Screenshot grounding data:
======

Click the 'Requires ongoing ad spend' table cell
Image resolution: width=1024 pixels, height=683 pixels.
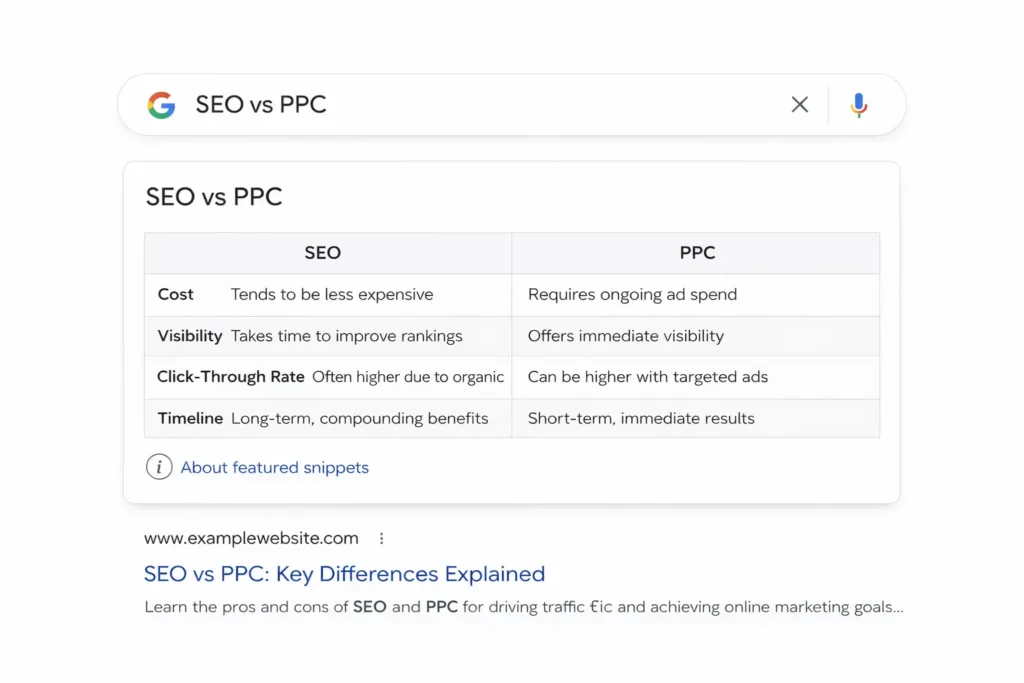[x=632, y=294]
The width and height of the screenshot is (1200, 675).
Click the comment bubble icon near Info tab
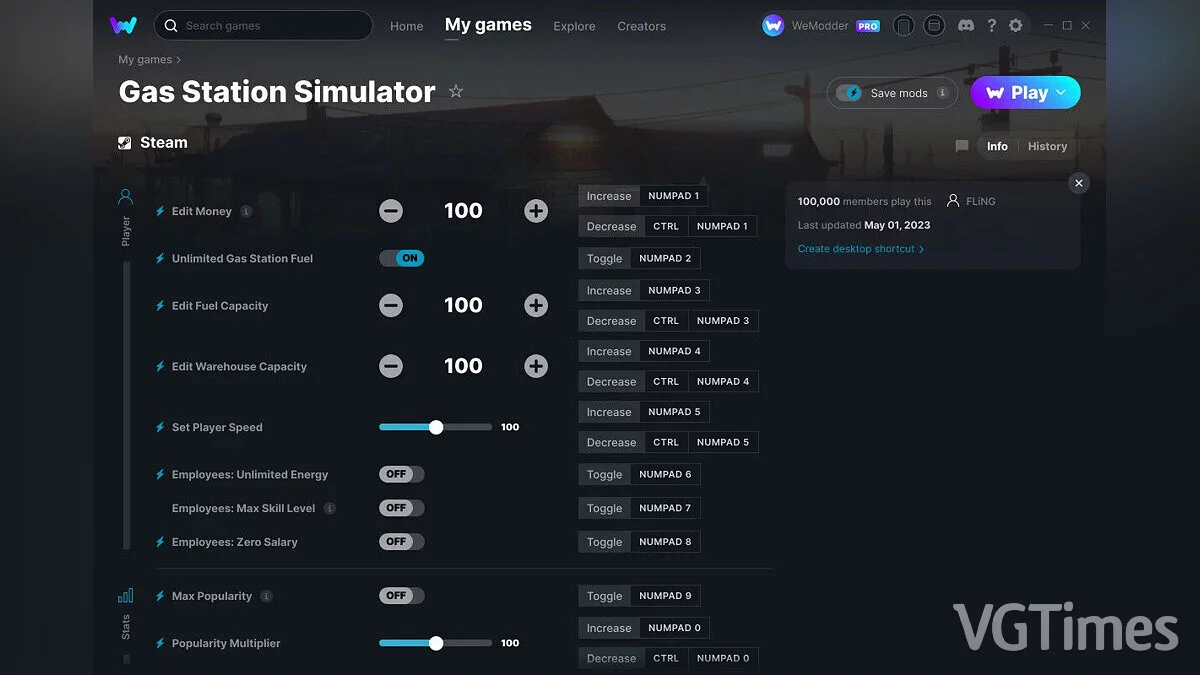[961, 146]
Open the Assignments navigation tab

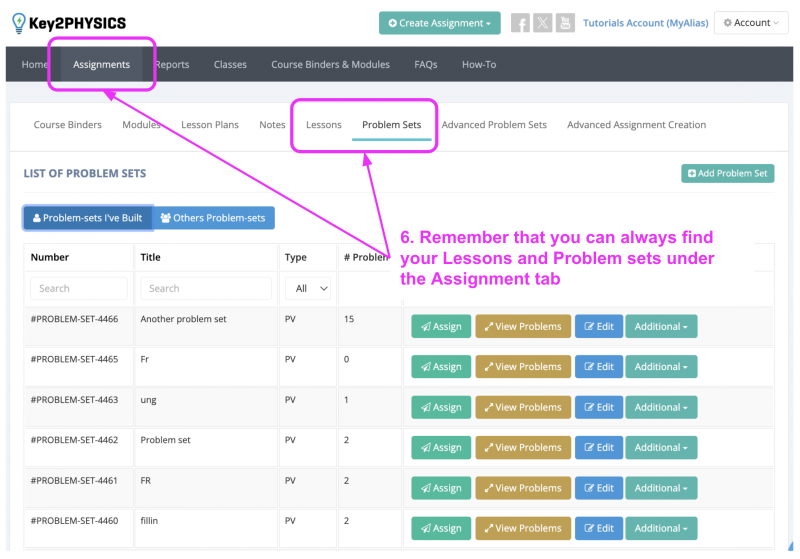pos(101,64)

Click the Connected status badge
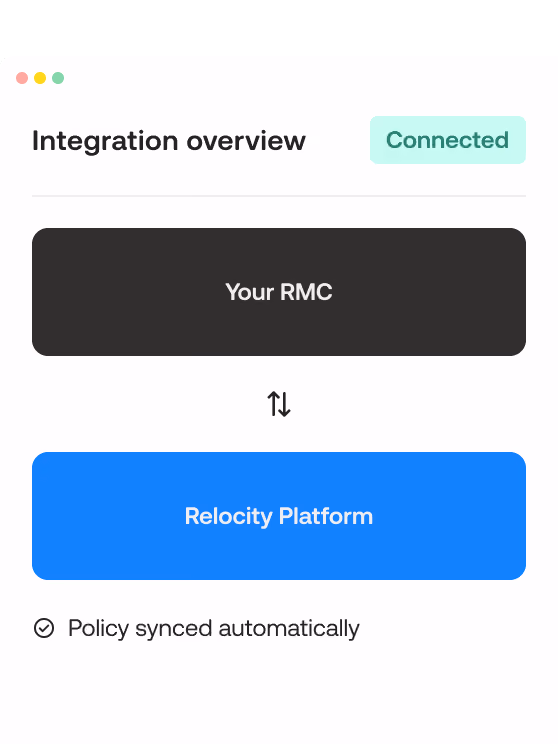click(448, 140)
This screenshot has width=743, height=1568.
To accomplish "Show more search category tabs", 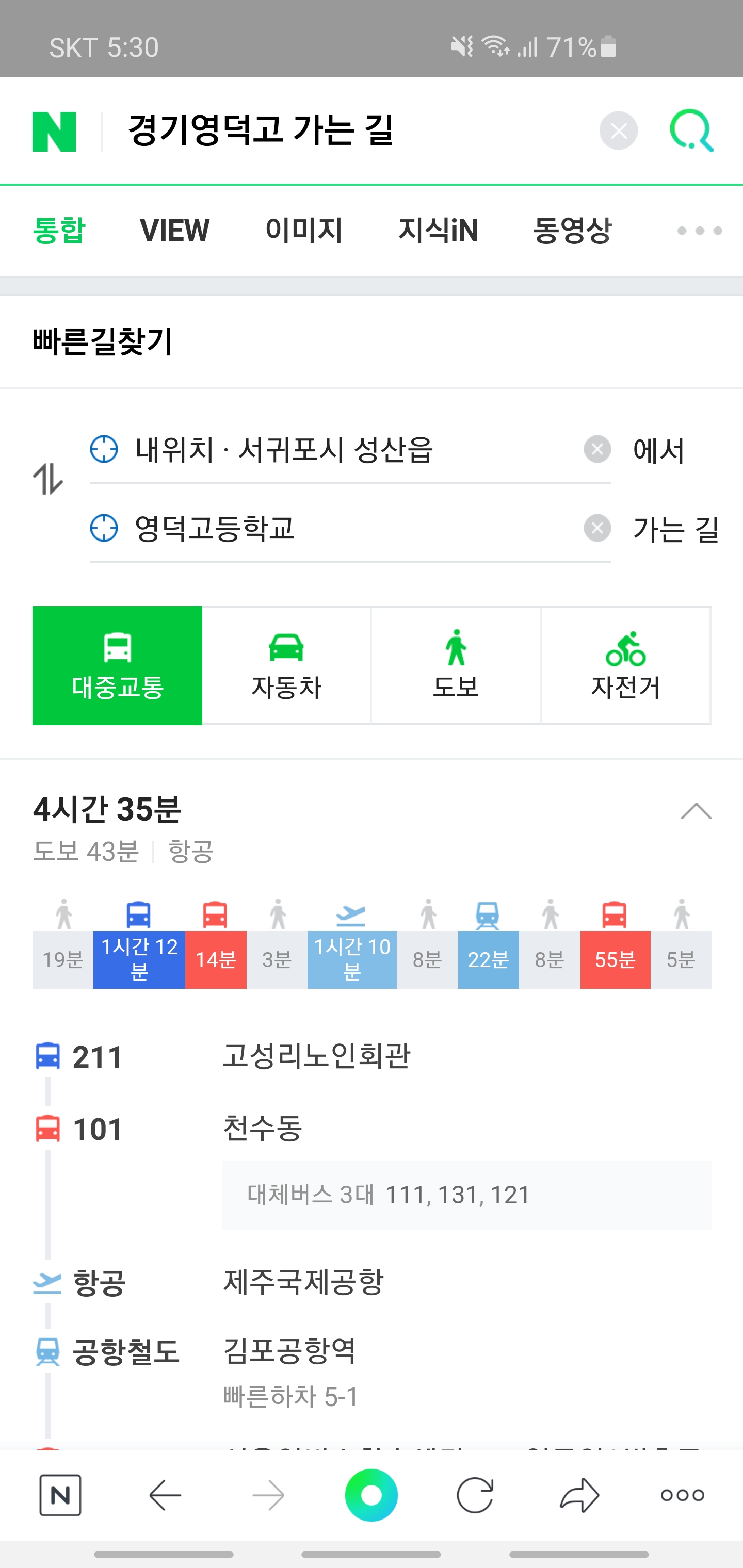I will (x=699, y=231).

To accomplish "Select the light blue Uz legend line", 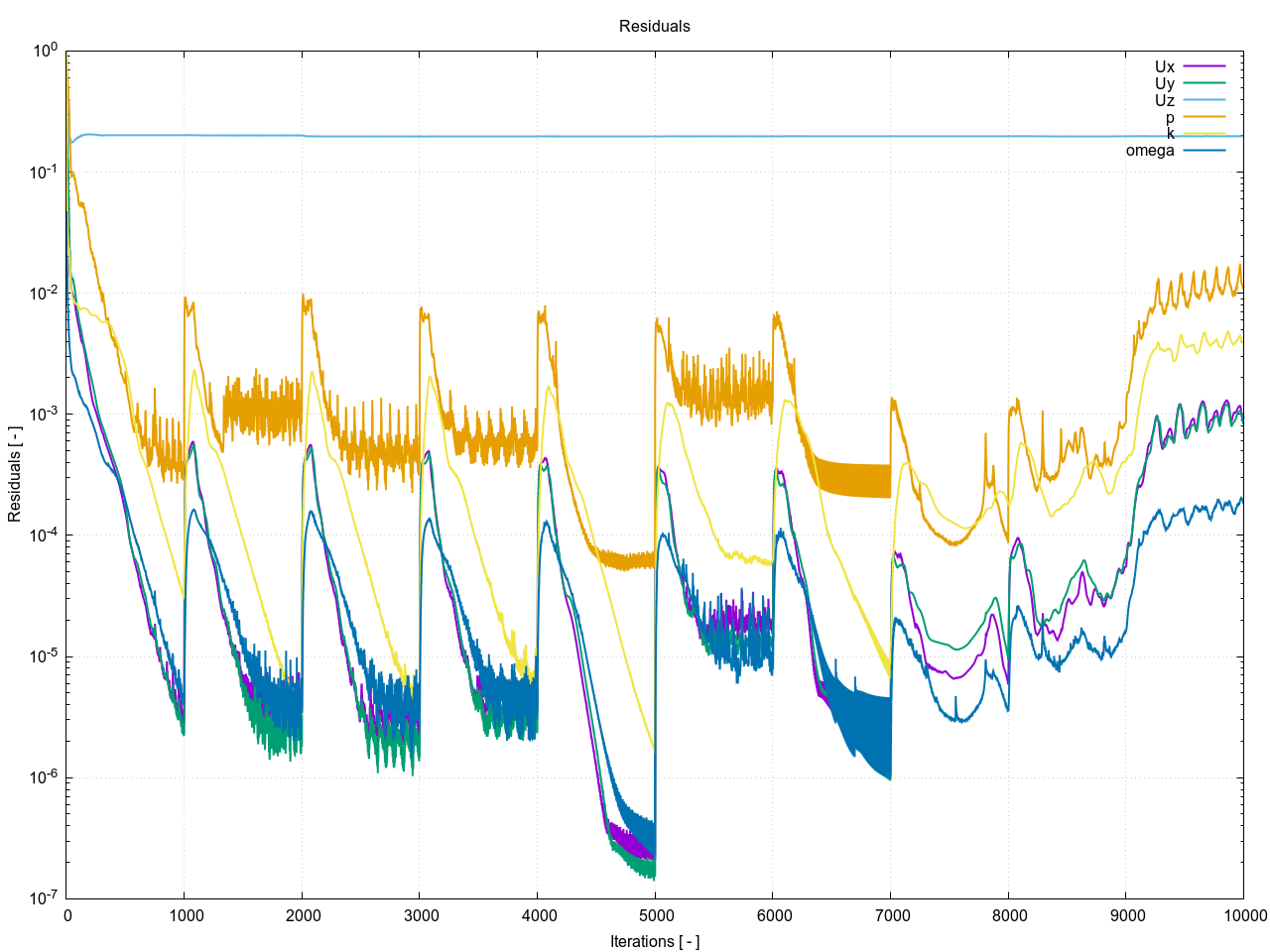I will (x=1204, y=100).
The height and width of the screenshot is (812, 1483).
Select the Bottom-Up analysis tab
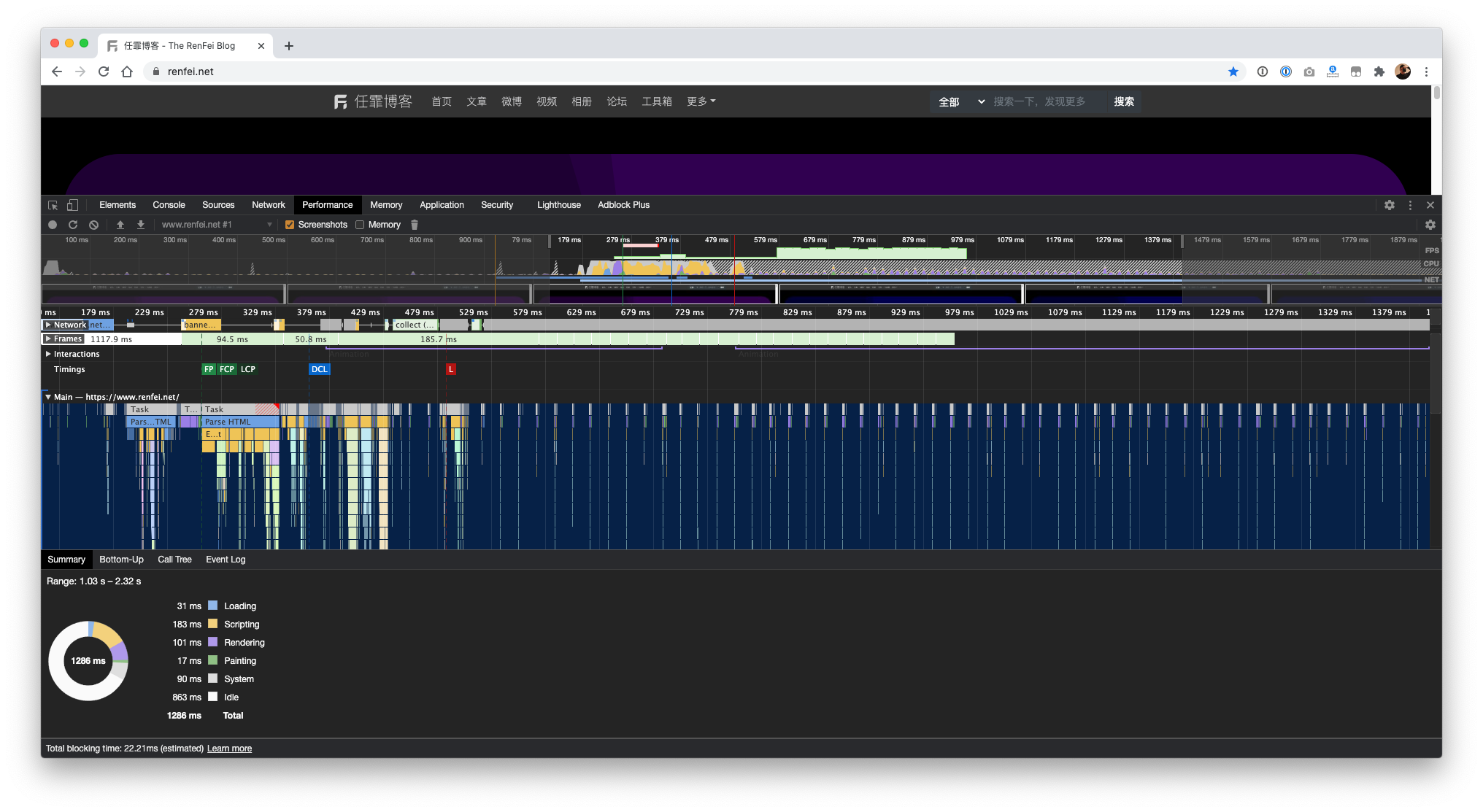[x=121, y=559]
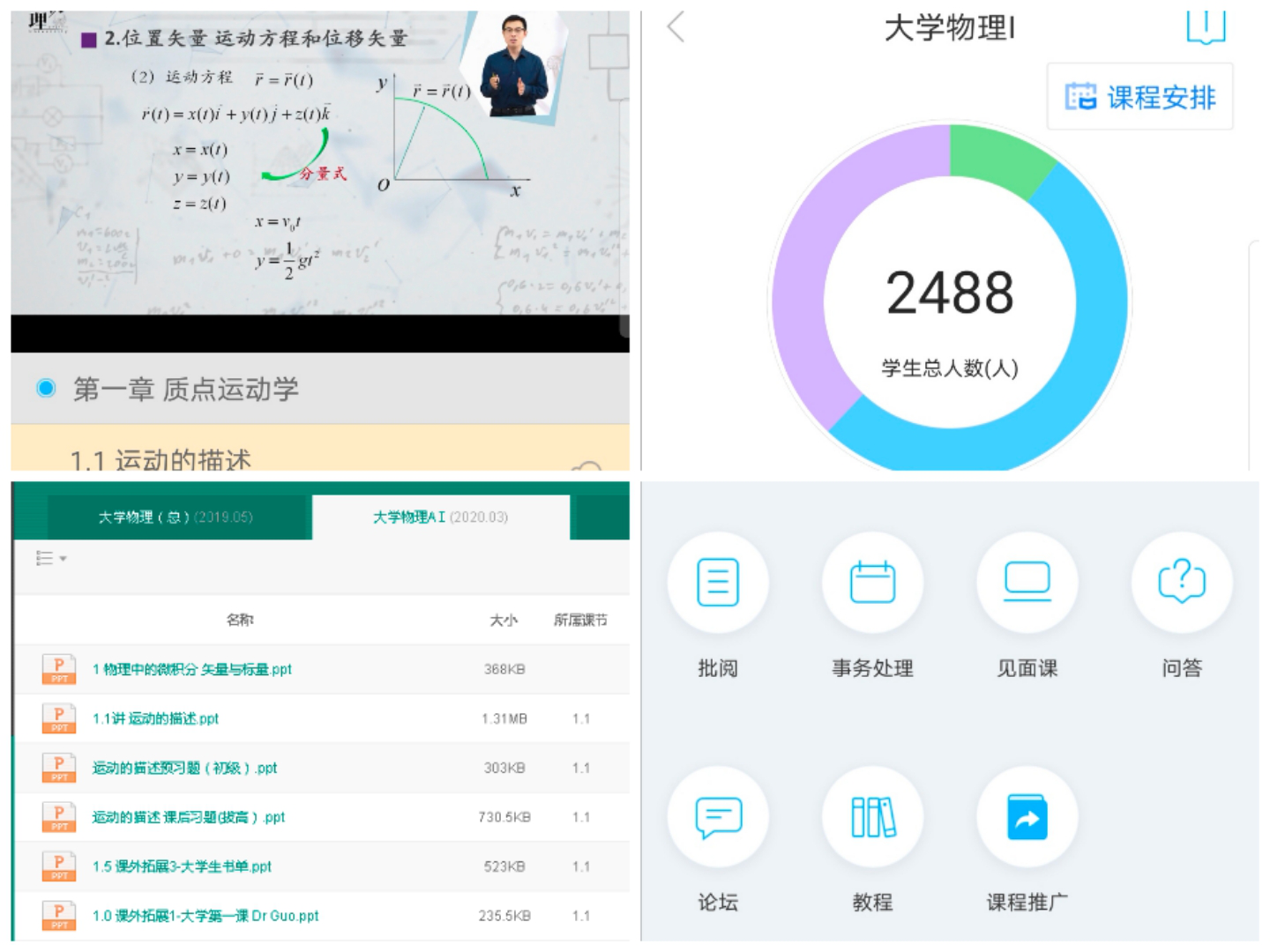The height and width of the screenshot is (952, 1270).
Task: Open the view options dropdown arrow
Action: (x=63, y=559)
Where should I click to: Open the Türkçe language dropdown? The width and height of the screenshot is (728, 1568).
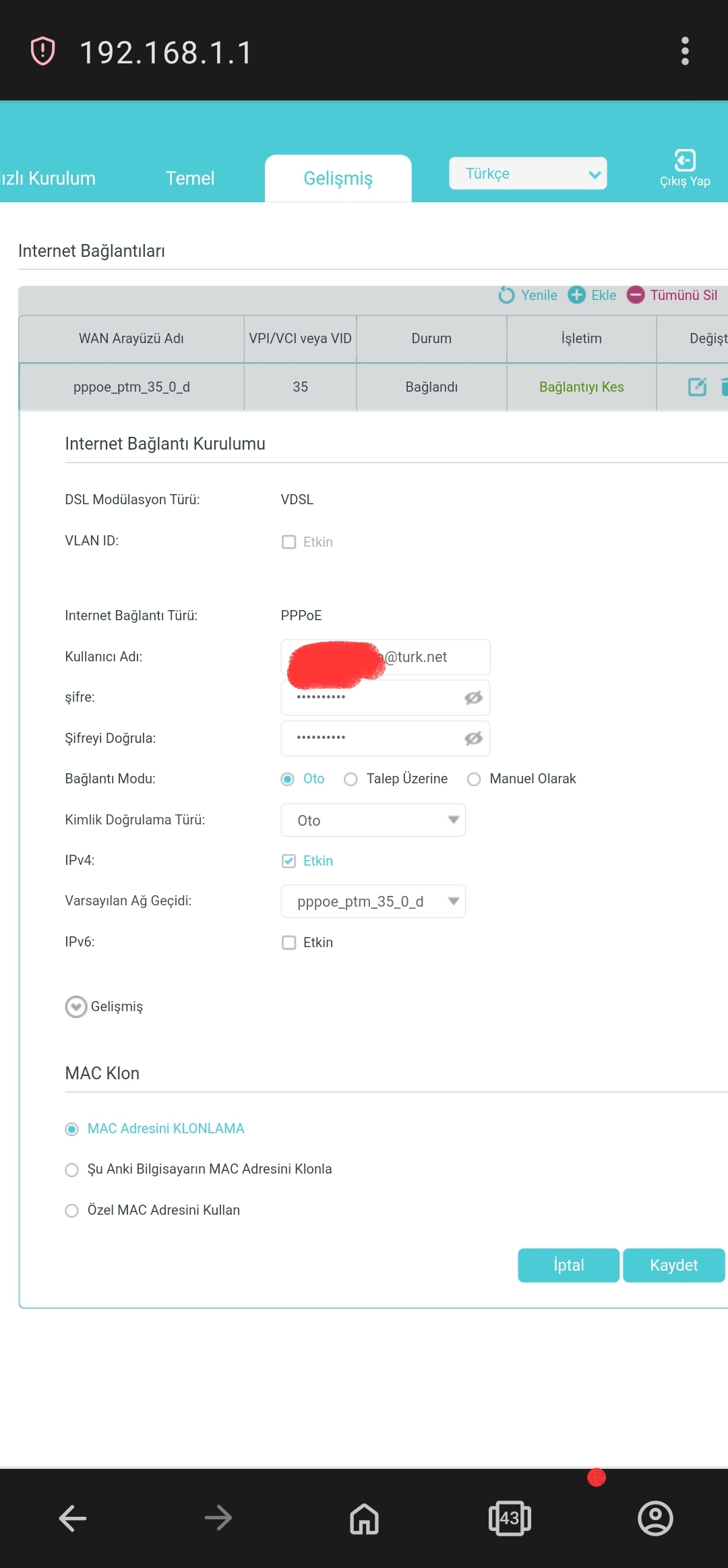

======

**WORK TO BE COMPLETED**: Leave out any pictures, please, and quote only the lines from the top of the data through the line that contains "This screenshot has width=743, height=1568.".

**SOLVED EXERCISE**:
Click the 'Requires ongoing ad spend' table cell
Image resolution: width=1024 pixels, height=683 pixels.
[x=632, y=294]
The width and height of the screenshot is (1200, 675).
Click the comment bubble icon near Info tab
[961, 146]
Open the Assignments navigation tab

pos(101,64)

Click the Connected status badge
click(448, 140)
This screenshot has width=743, height=1568.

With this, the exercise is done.